WHAT NEEDS TO BE DONE – Return the lines of the data below, from the one containing "Click the slide page number 13" through the very last, exactly and with both ends included; no pictures.

DATA SUPPLIED –
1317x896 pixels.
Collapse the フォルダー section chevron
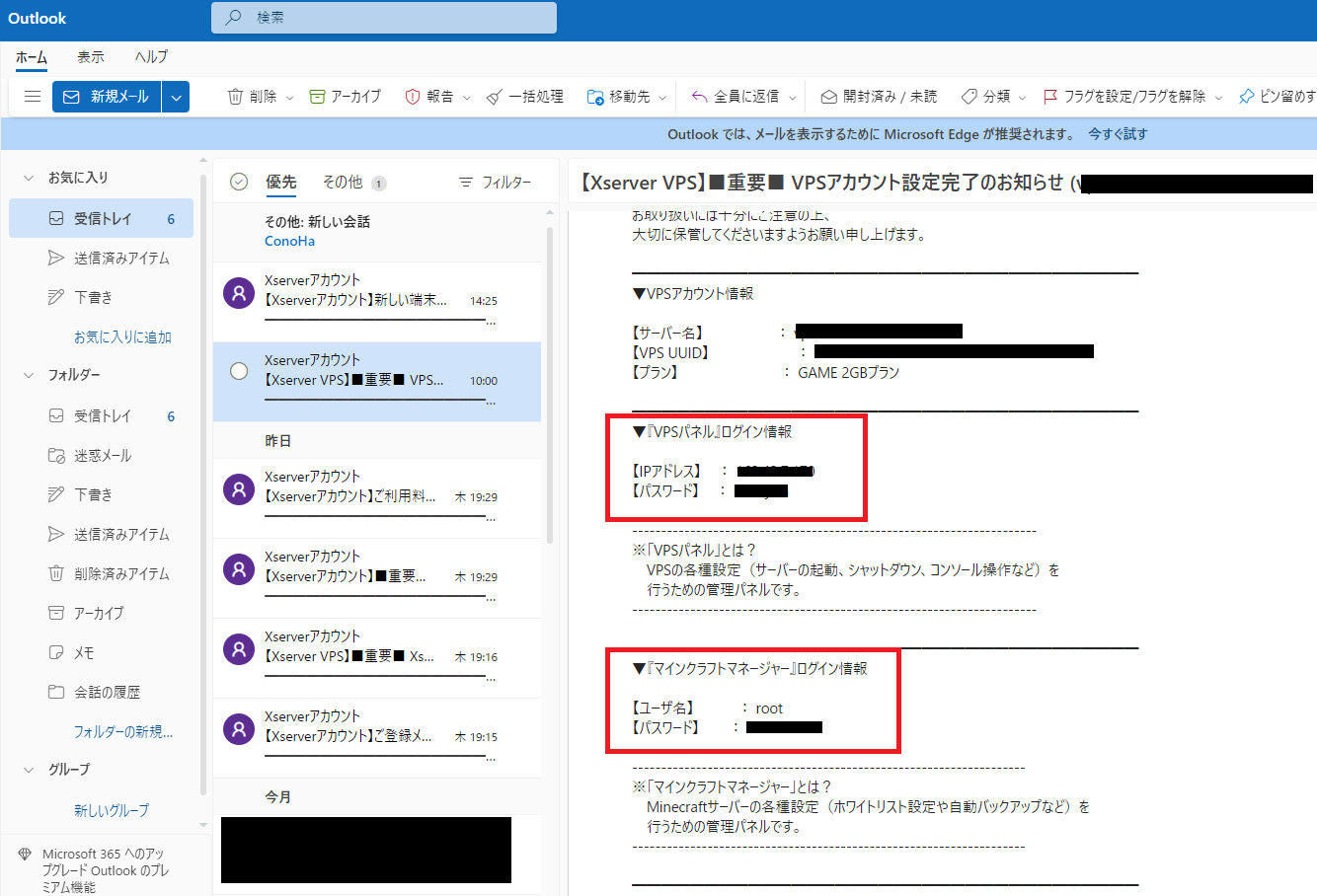29,375
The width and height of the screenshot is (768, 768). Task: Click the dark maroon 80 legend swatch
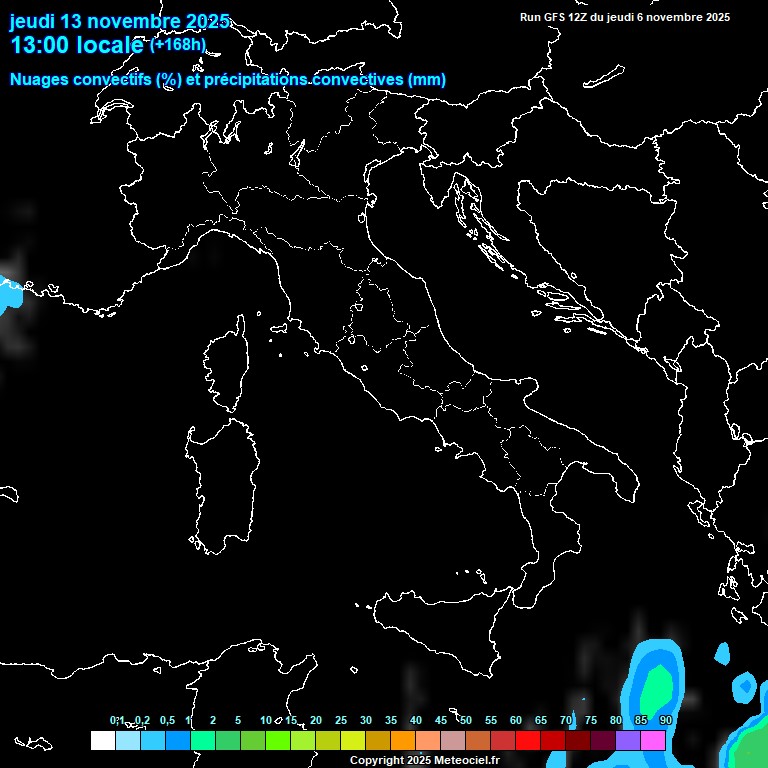[603, 740]
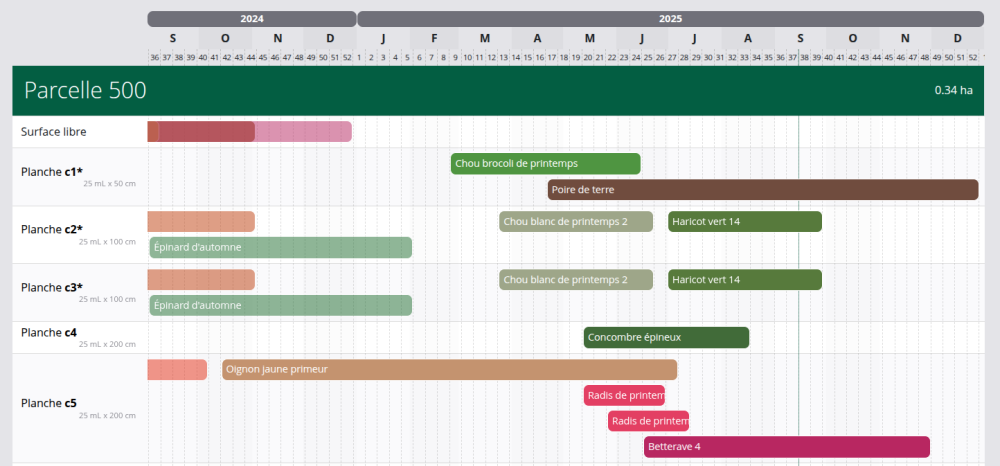
Task: Click the Surface libre row label
Action: [x=53, y=131]
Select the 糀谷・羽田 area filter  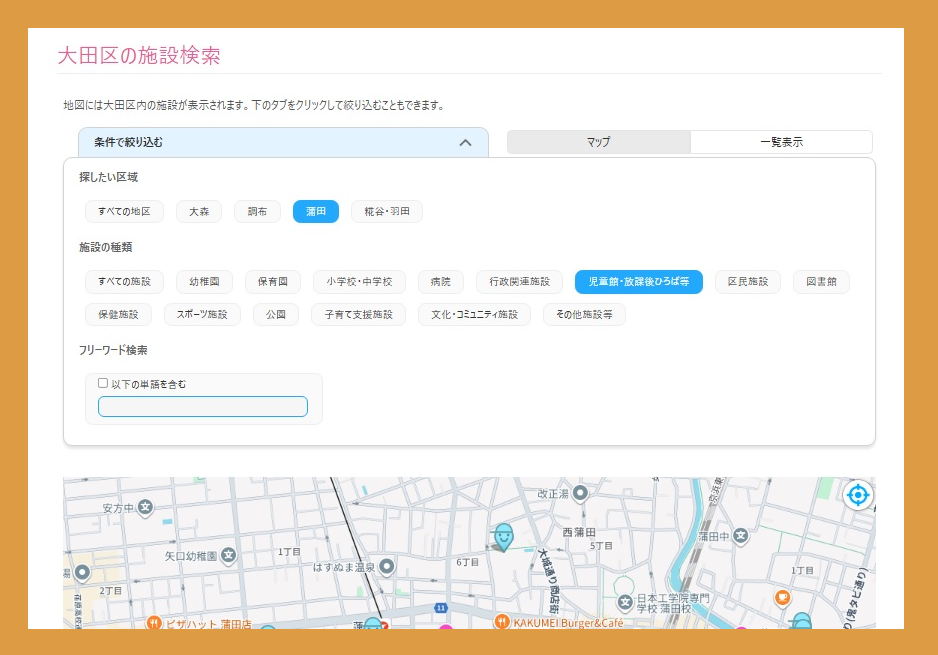click(x=386, y=212)
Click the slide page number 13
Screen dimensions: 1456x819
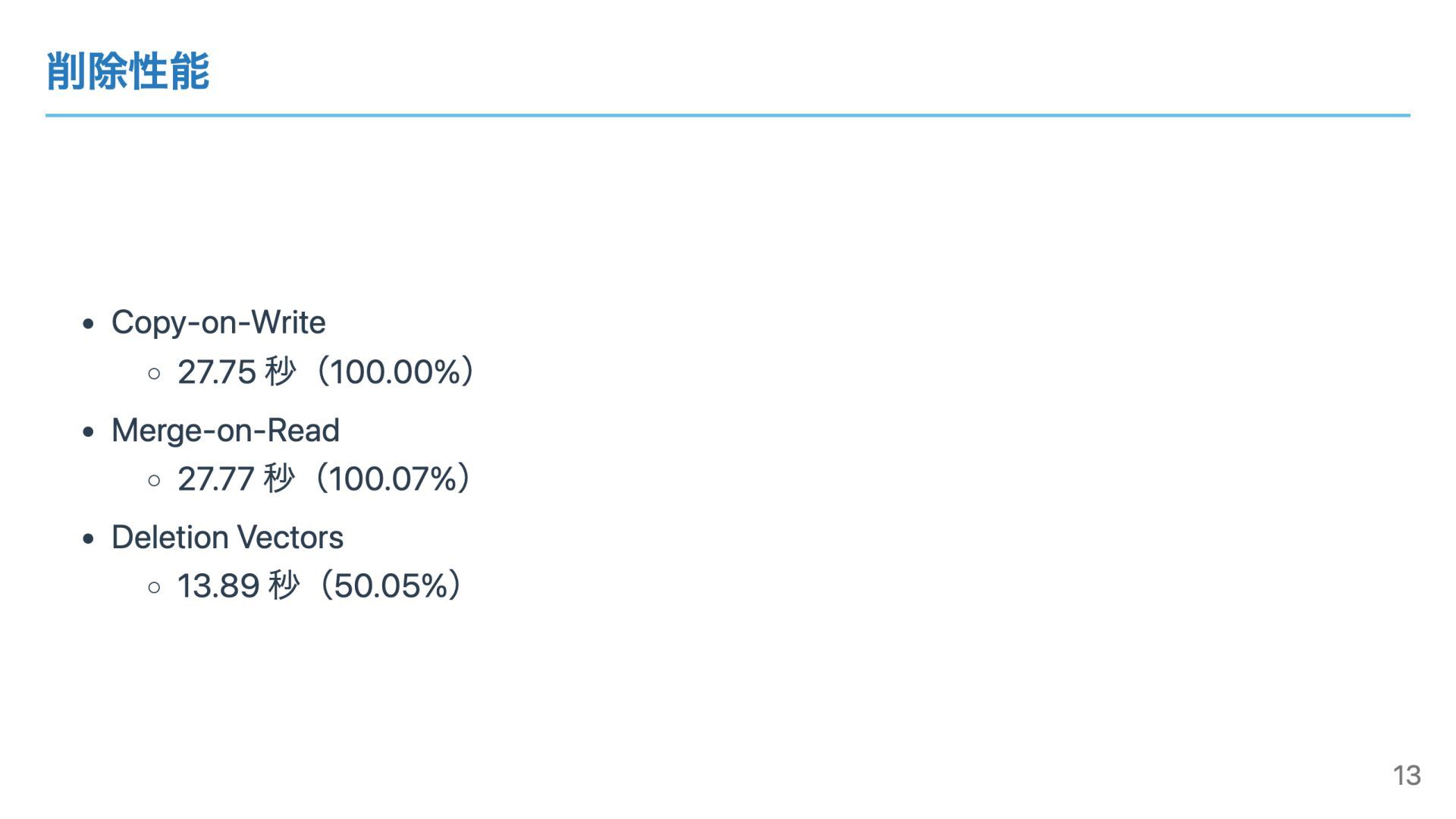click(x=1407, y=775)
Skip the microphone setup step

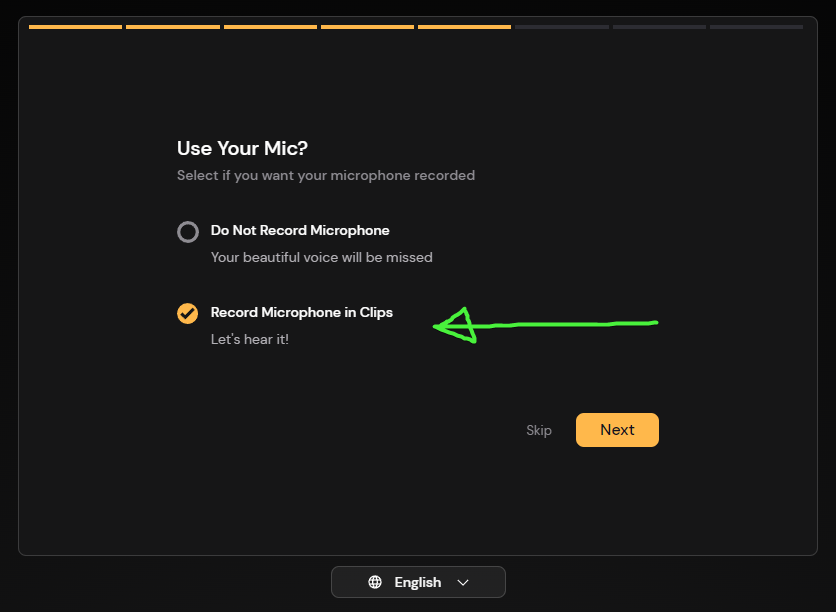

WRITTEN RESPONSE –
Click the slide page number 13
Screen dimensions: 1456x819
click(x=1407, y=775)
Skip the microphone setup step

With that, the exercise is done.